Nous reproduisons ici un article du site d’information helvétique Blick.ch/fr dont nous vous recommandons la lecture.
L’évocation de son nom est désormais une arme de collision massive entre les Etats-Unis et la Chine. Depuis qu’elle a confirmé, avant de s’envoler samedi pour une visite en Extrême-Orient, qu’elle pourrait bien se rendre à Taïwan, Nancy Pelosi donne des sueurs froides au Pentagone.
La présidente californienne de la Chambre des Représentants, née en 1940, n’a pourtant rien d’une va-t-en-guerre, résolue à affronter les autorités de Pékin pour lesquelles l’ex-Formose fait partie intégrante de la République populaire. Mais le calendrier a ses lois et elles sont implacables. Au mois de novembre, le vingtième congrès du Parti communiste chinois se tiendra à Pékin, et celui-ci devrait reconduire pour cinq ans de pouvoir supplémentaire son actuel secrétaire général Xi Jinping, également chef de l’État. Pour Pékin, le moment est dès lors parfait pour faire monter la tension sur le détroit le plus explosif au monde. Et tester ainsi, grandeur nature, la détermination de Washington à protéger coûte que coûte la jeune démocratie taïwanaise.

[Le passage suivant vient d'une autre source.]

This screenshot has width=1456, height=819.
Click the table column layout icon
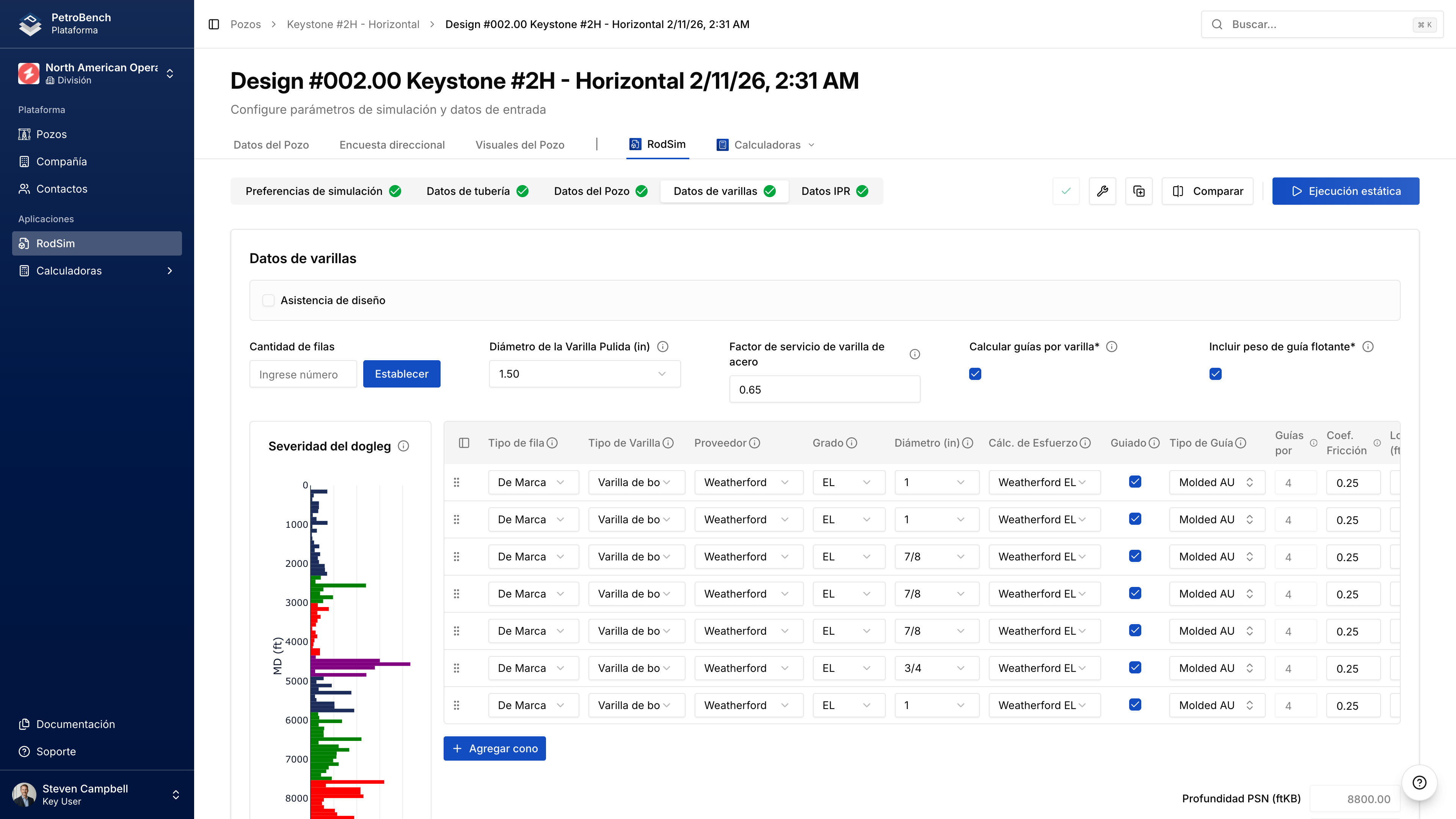[x=464, y=442]

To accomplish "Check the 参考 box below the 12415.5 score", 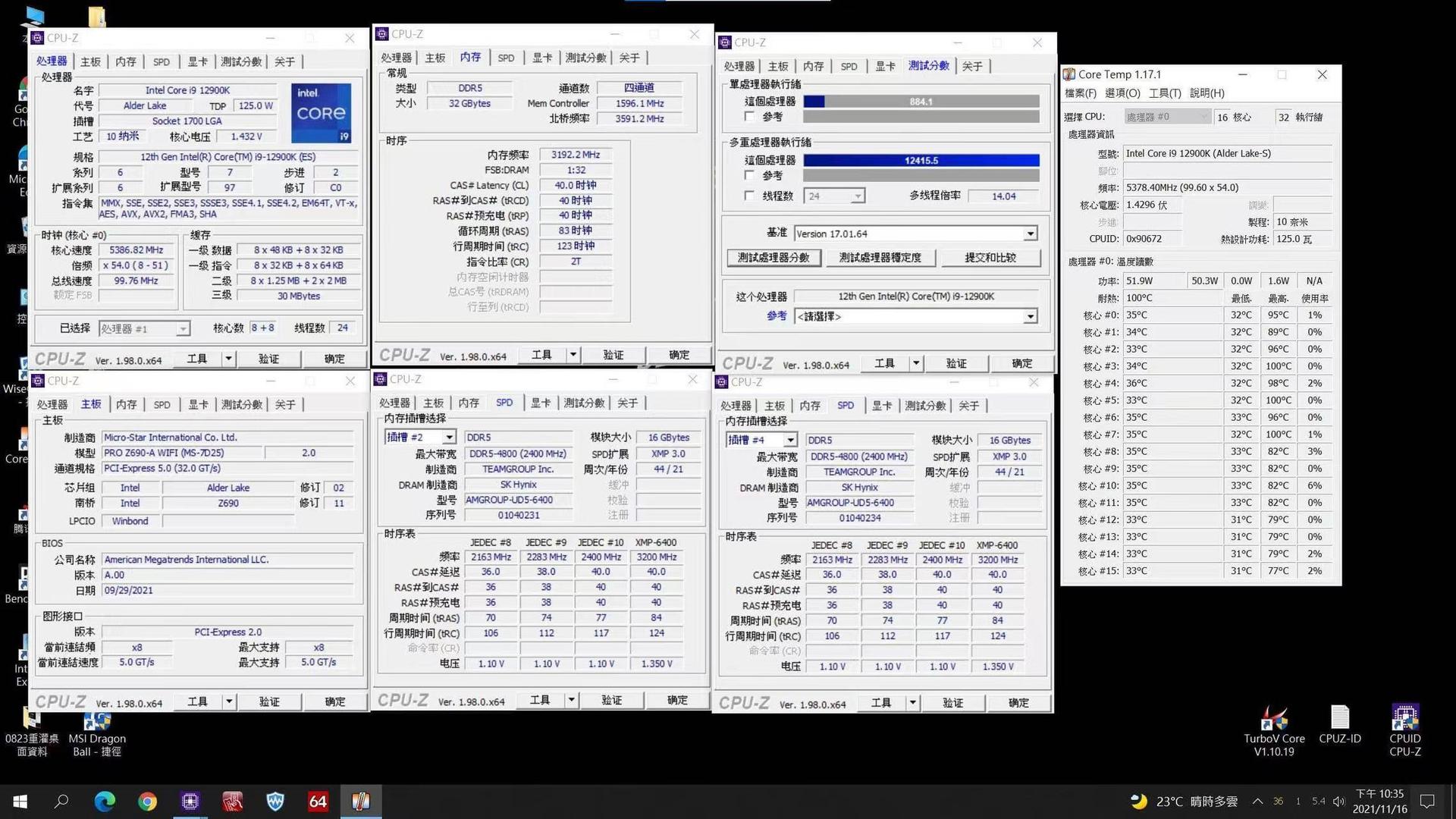I will (x=749, y=175).
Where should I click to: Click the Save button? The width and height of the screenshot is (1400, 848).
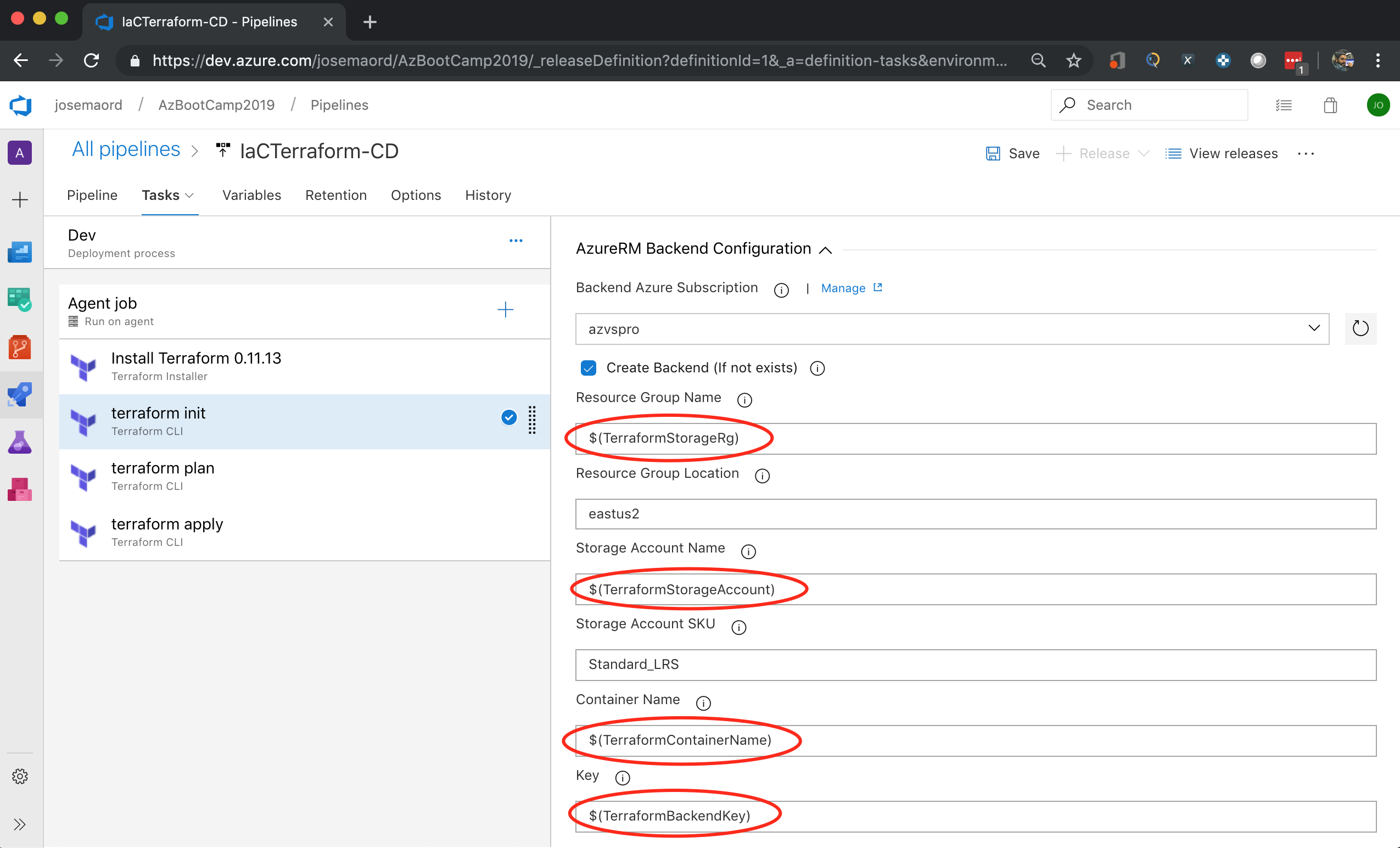[x=1013, y=153]
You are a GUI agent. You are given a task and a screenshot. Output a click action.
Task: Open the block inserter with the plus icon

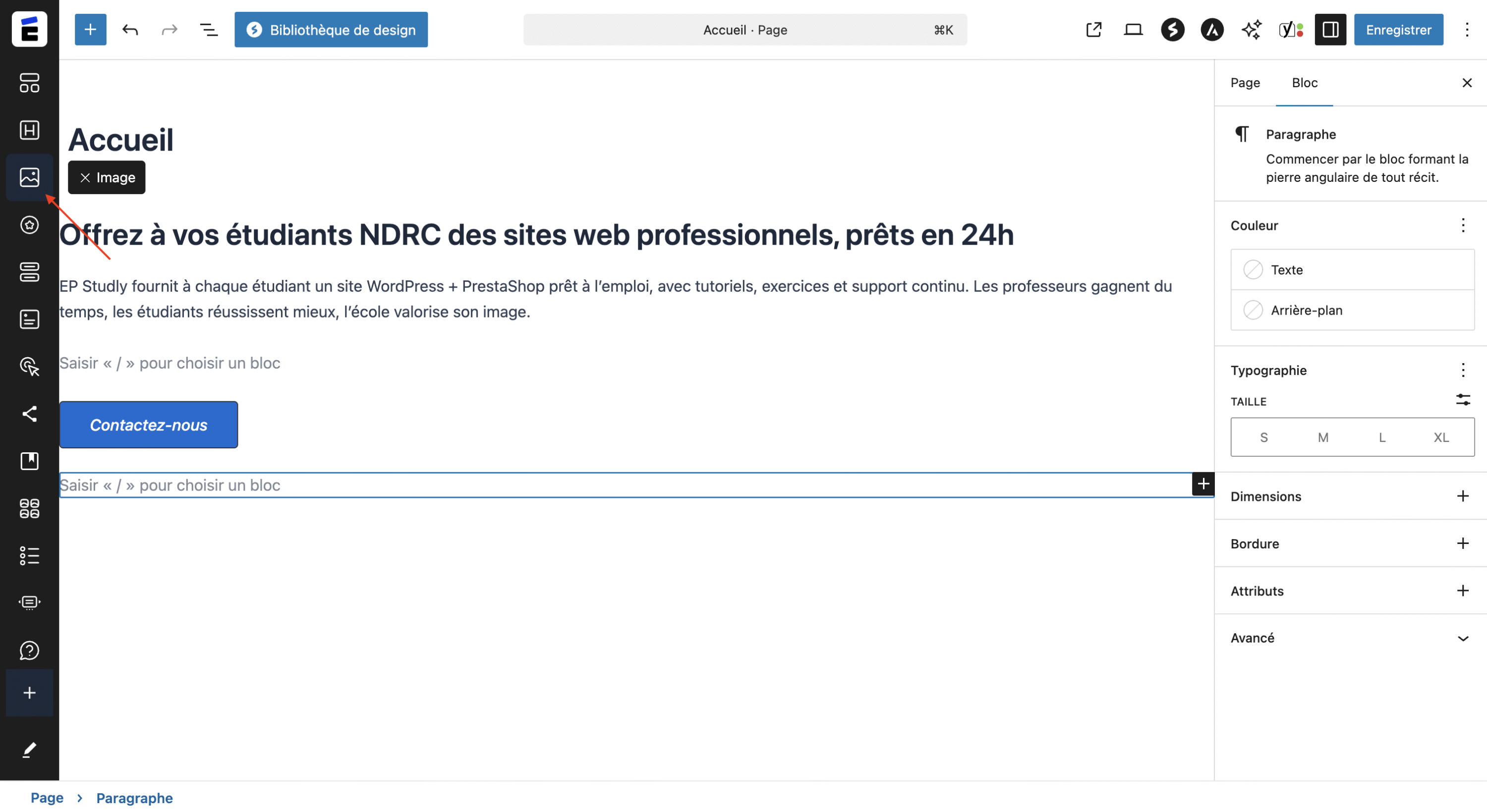coord(91,29)
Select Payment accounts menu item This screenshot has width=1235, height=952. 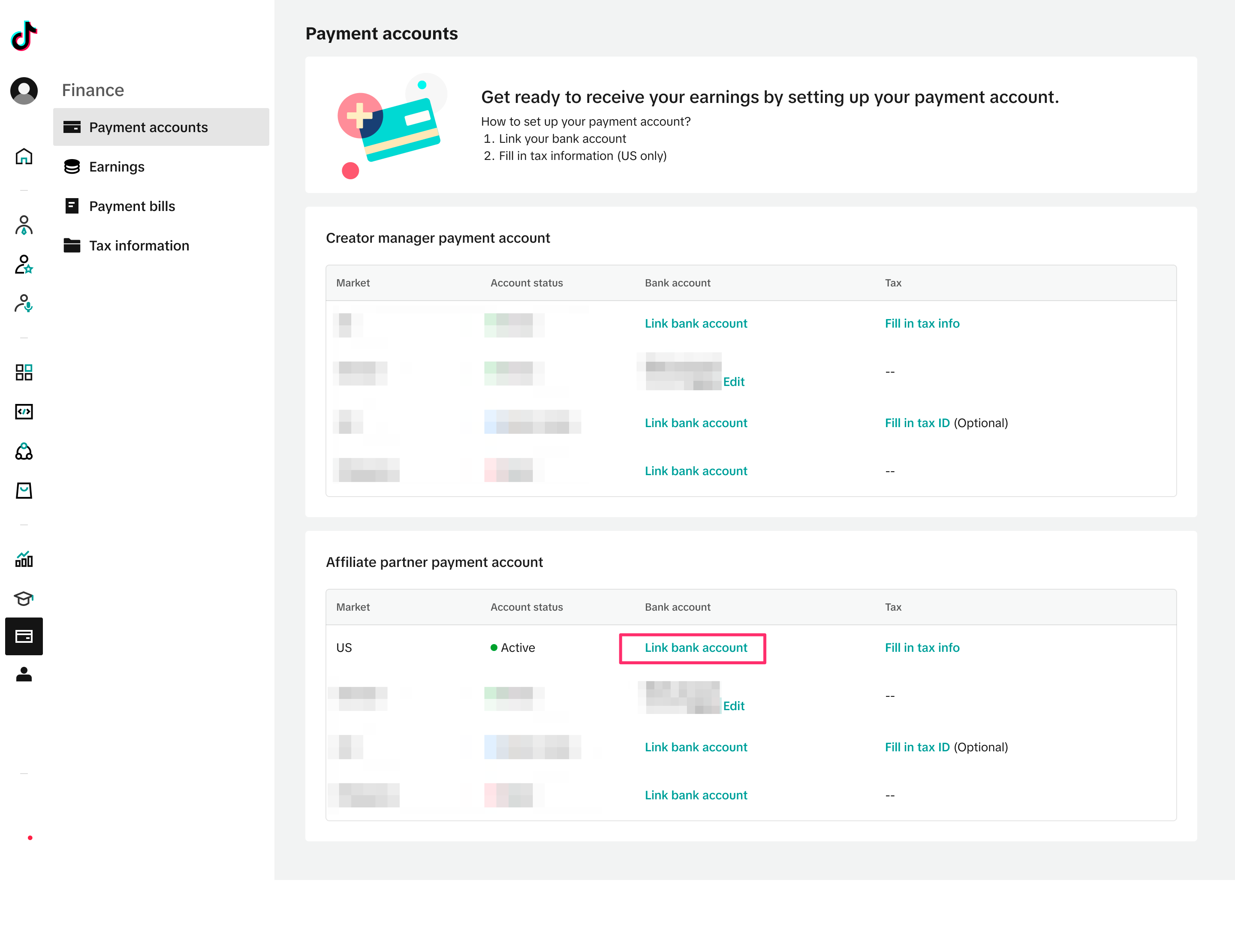click(148, 127)
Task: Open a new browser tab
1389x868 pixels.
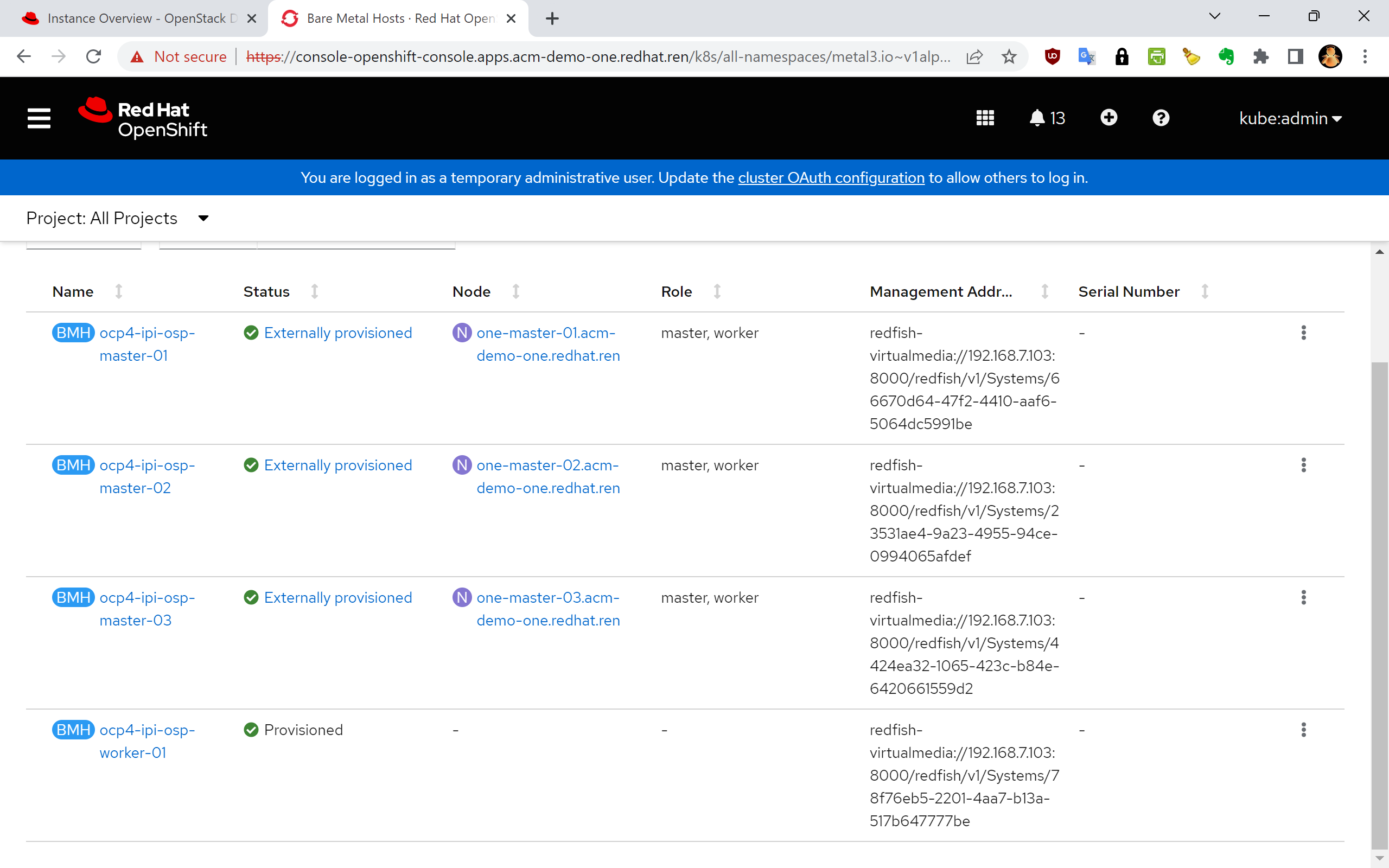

Nancy Pelosi et le mystère Taïwan
Le calendrier vaut aussi pour Nancy Pelosi. Malgré son âge, et alors que les sondages prédisent une très rude bataille électorale pour les élections de mid-term entre Démocrates et Républicains, le 8 novembre prochain, la représentante du douzième district de Californie a annoncé ces jours-ci qu’elle se représentera pour un nouveau mandat.
Or, quoi de mieux qu’un coup d’éclat, à Taïpei, pour celle qui doit normalement se rendre à Singapour, en Malaisie, au Japon et en Corée du Sud? Le fait que le président chinois Xi Jinping ait décroché son téléphone, jeudi 28 juillet, pour mettre en garde son homologue Joe Biden contre «toute ingérence dans les relations entre Pékin et l’île», affirmant que «ceux qui jouent avec le feu finissent par se brûler», n’a pas calmé le jeu. Au contraire. Joe Biden n’avait-il pas lui même, en octobre dernier, affirmé que les États-Unis sont résolus à défendre militairement l’île de 23 millions d’habitants, en cas d’attaque par la Chine? Une posture réitérée depuis à deux reprises.
Un mois d’août idéal pour un bras de fer militaire
Et le mois d’août dans tout ça? Idéal pour un bras de fer militaire s’inquiètent les experts. Samedi, l’État chinois a annoncé un important exercice militaire à munitions réelles face aux côtes Taïwanaises. Dans la foulée, l’état d’alerte a été décrété sur l’île qui, depuis la révolution populaire chinoise de 1949, redoute à tout moment d’être submergée par les assauts venus du continent. Coïncidence qui n’en est sans doute pas une: l’avertissement chinois est intervenu au moment où s’achevait, à Taïwan, l’exercice militaire annuel «Han Kuang». Depuis 1984, celui-ci implique toutes les branches de l’armée taïwanaise, y compris ses forces de réserve.
Le «porc-épic» Taïwanais
Sur le papier, cette période est celle des plus fortes chaleurs de l’année, de la mousson et des typhons en mer de Chine. Mais compte tenu de la guerre en Ukraine, de la fragilité politique de l’administration Biden et de l’inquiétude engendrée en Asie orientale par la crise énergétique mondiale, Pékin peut espérer profiter d’un effet de surprise en poussant le bouchon militaire plus loin que d’habitude. Bill Burns, le directeur de la CIA, l’a lui-même admis la semaine dernière: «si une invasion chinoise n’est pas imminente, les risques sont bien plus grands qu’auparavant». Idem pour le New York Times, qui écrit: «Les responsables américains tirent les leçons de l’armement de l’Ukraine pour travailler avec Taïwan à la création d’une force plus puissante qui pourrait repousser une invasion maritime de la Chine, dont l’armée est l’une des plus puissantes au monde. L’objectif est de transformer Taïwan en ce que certains responsables appellent un ‘porc-épic’ – un territoire hérissé d’armements et d’autres formes de soutien de la part des États-Unis, qui semble trop douloureux pour être attaqué.»
«Porc-épic» taïwanais, audace politique californienne de Nancy Pelosi et volonté de Xi Jinping de ne pas laisser Washington afficher sa détermination aux portes de la Chine: le mois d’août pourrait bien présenter, sur l’île nationaliste chinoise, tous les ingrédients d’un possible typhon militaire et diplomatique.